My eyes focus on my hand hanging limp and lifeless off of the gurney—a single drip of blood slowly making its way down to the tip of my finger before another compression on my chest joggles it to drip on the ground beneath. I focus on that ribbon of blood, unable to look back at my face. I can’t take it anymore.
Can’t stand watching the life drain from me. Can’t stand the fear that creeps into my heart, the unknown that trickles into my subconscious, and the cold that starts to seep into my soul.

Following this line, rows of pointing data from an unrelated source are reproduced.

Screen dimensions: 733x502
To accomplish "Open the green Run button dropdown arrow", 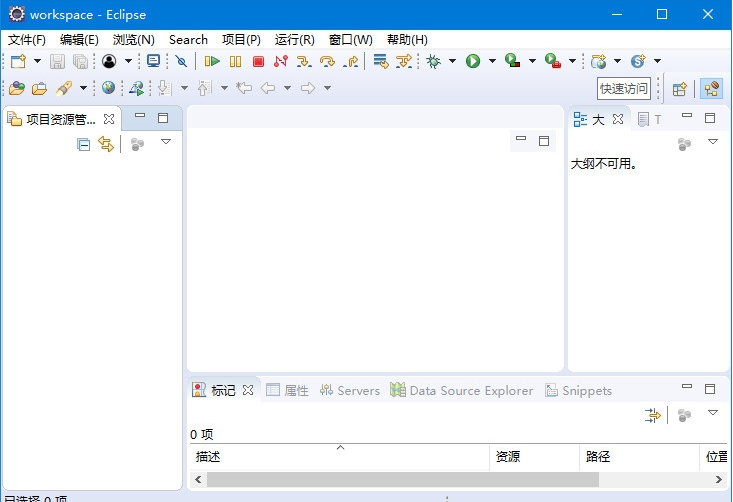I will pos(492,62).
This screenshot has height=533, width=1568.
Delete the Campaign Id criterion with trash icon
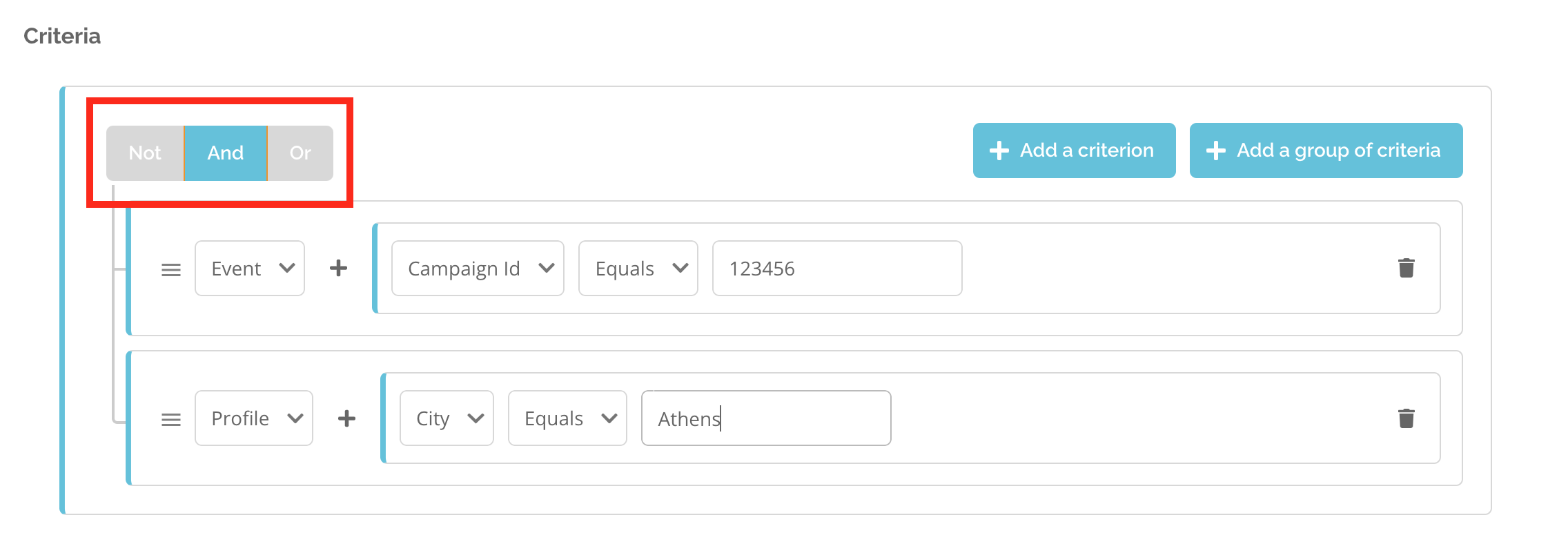[x=1406, y=268]
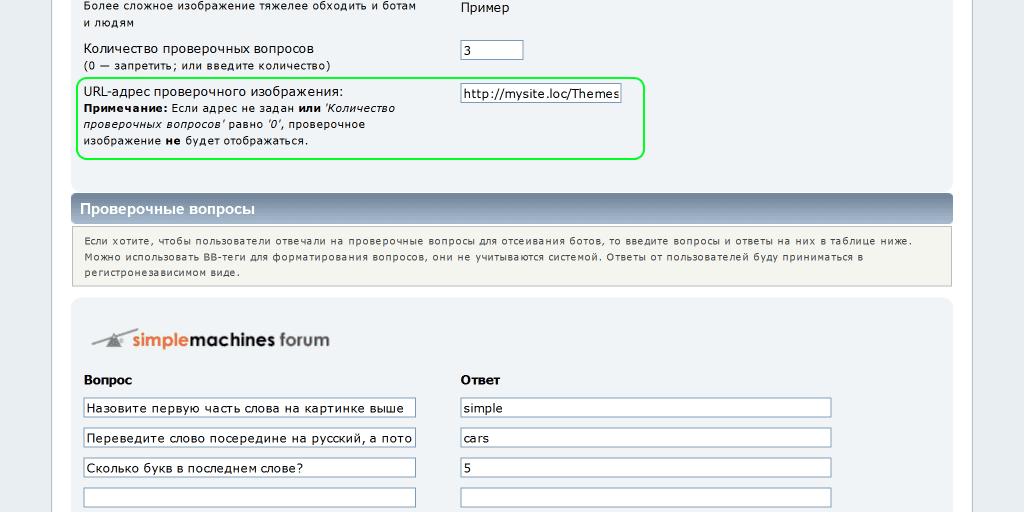Image resolution: width=1024 pixels, height=512 pixels.
Task: Click the 'Ответ' column header
Action: coord(480,380)
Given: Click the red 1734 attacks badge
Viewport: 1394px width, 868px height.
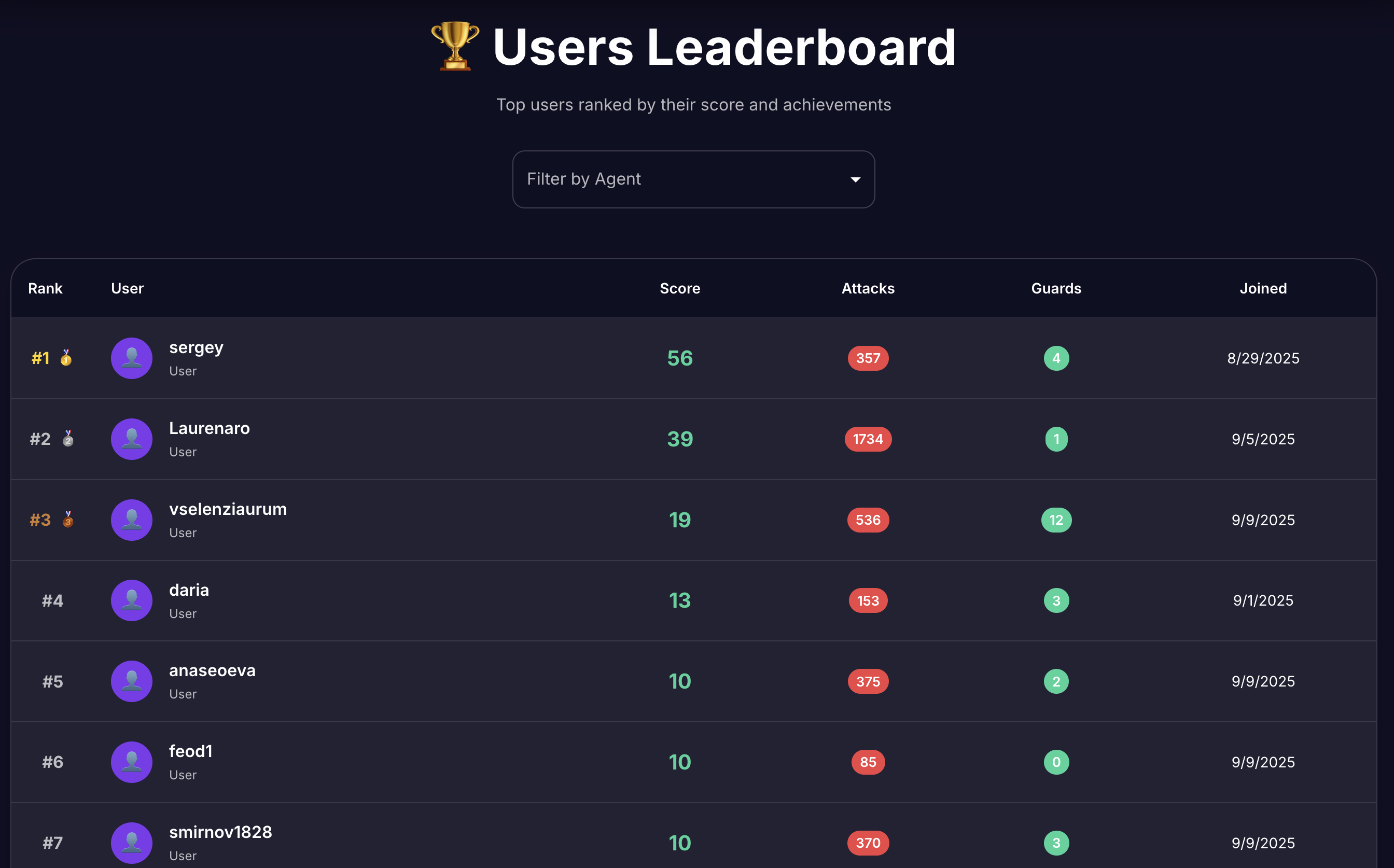Looking at the screenshot, I should (x=868, y=439).
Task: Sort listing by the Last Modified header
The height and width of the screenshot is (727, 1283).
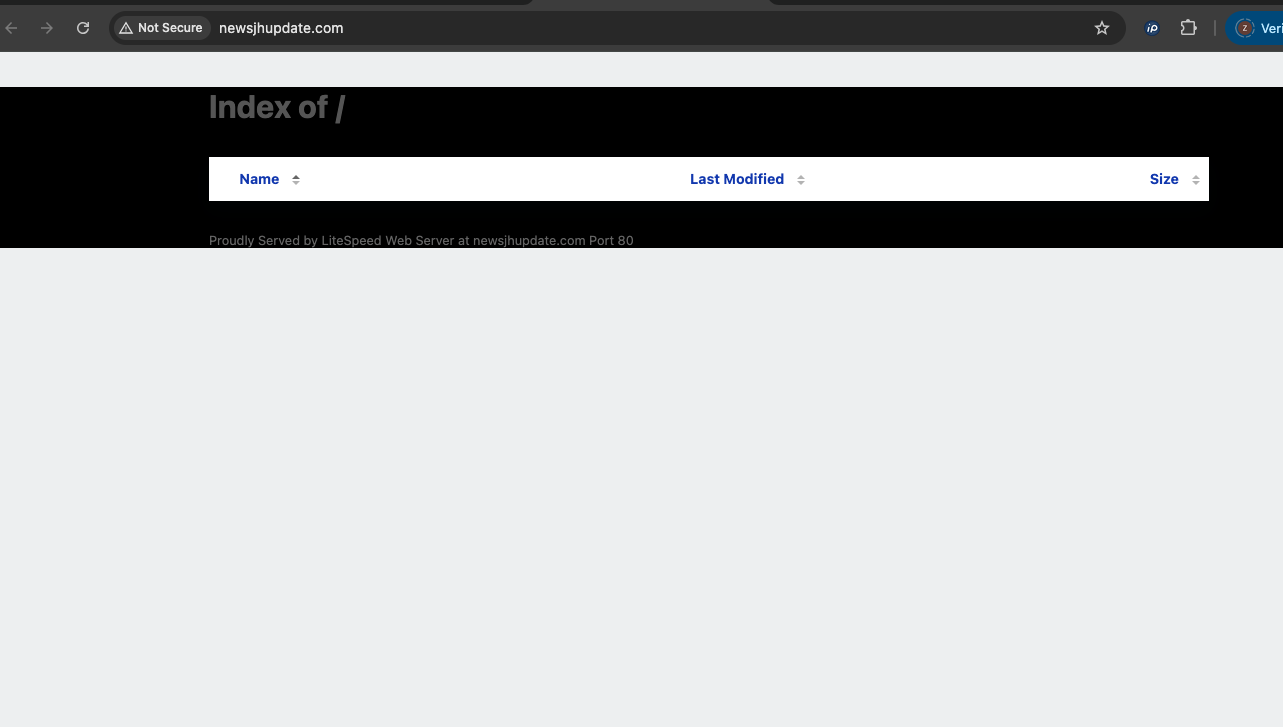Action: pos(736,179)
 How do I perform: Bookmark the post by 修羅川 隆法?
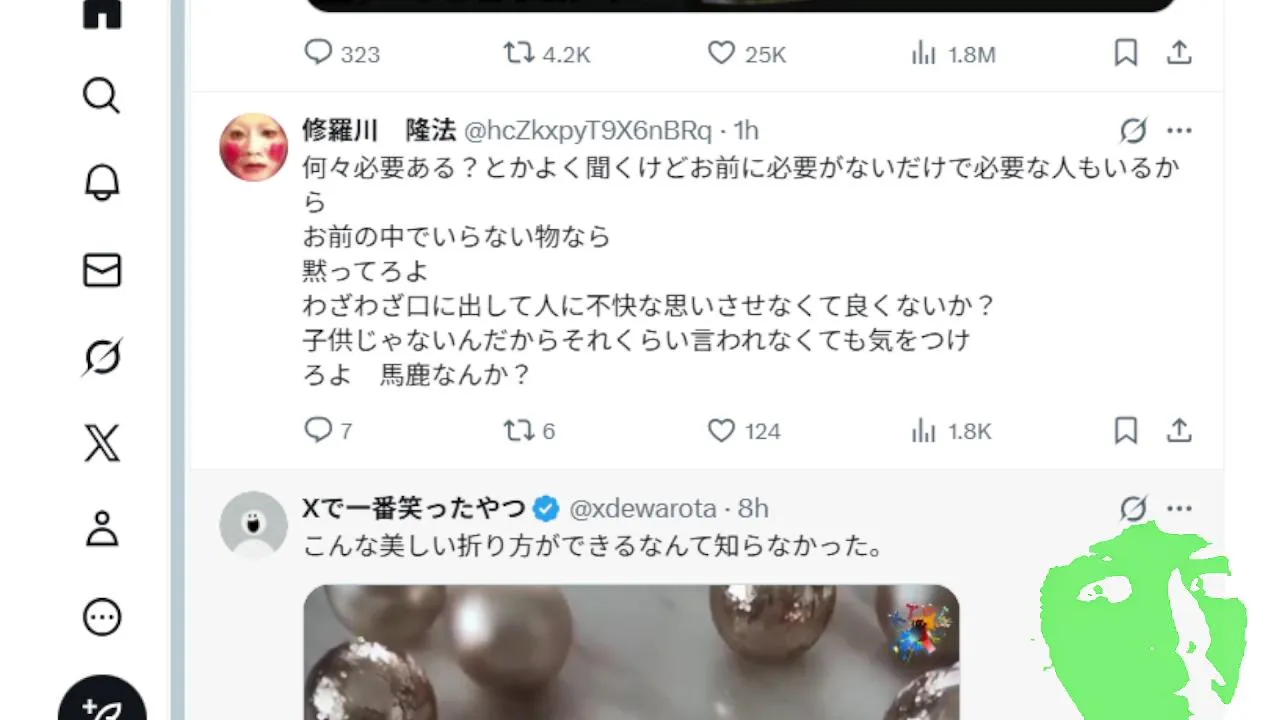coord(1126,431)
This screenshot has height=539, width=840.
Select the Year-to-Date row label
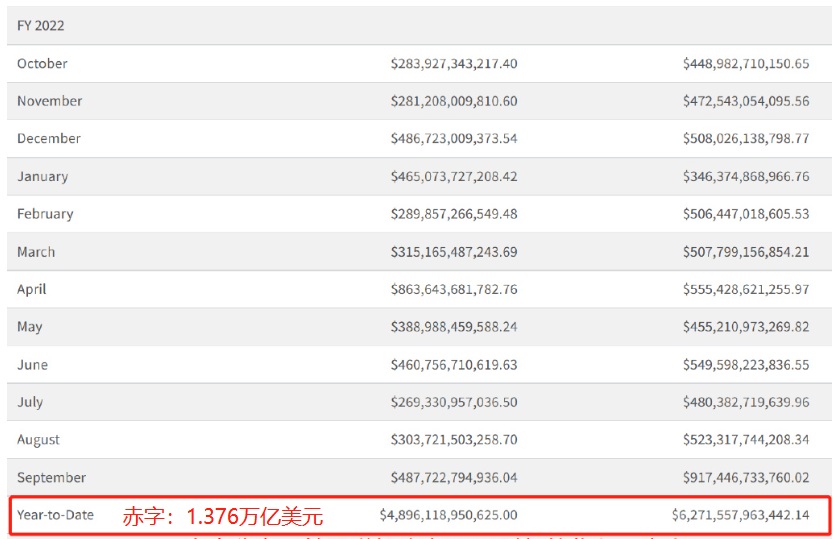(55, 515)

“Help me!” I turn to the little boy so familiar but so unknown. “Please,” I beg, an imploring whisper, with every ounce of life I have in me. “I’m not ready to …” I can’t finish the sentence. If I do then I’m accepting what is happening on the gurney before me—what his place beside me signifies.
“No?” he asks. A single word, but the most important one of my f*cking life. I stare at him, consumed by what is in the depths of his eyes—understanding, acceptance, acknowledgment—and as much as I don’t want to leave the feeling I have with him, the question he’s asking me—to choose life or death—is the easiest decision I’ve ever had to make.
And yet, the decision to live—to go back and prove like f*cking hell that I deserve to be given this choice—means that I’ll have to leave his angelic little face and the serenity his presence brings to my otherwise troubled soul.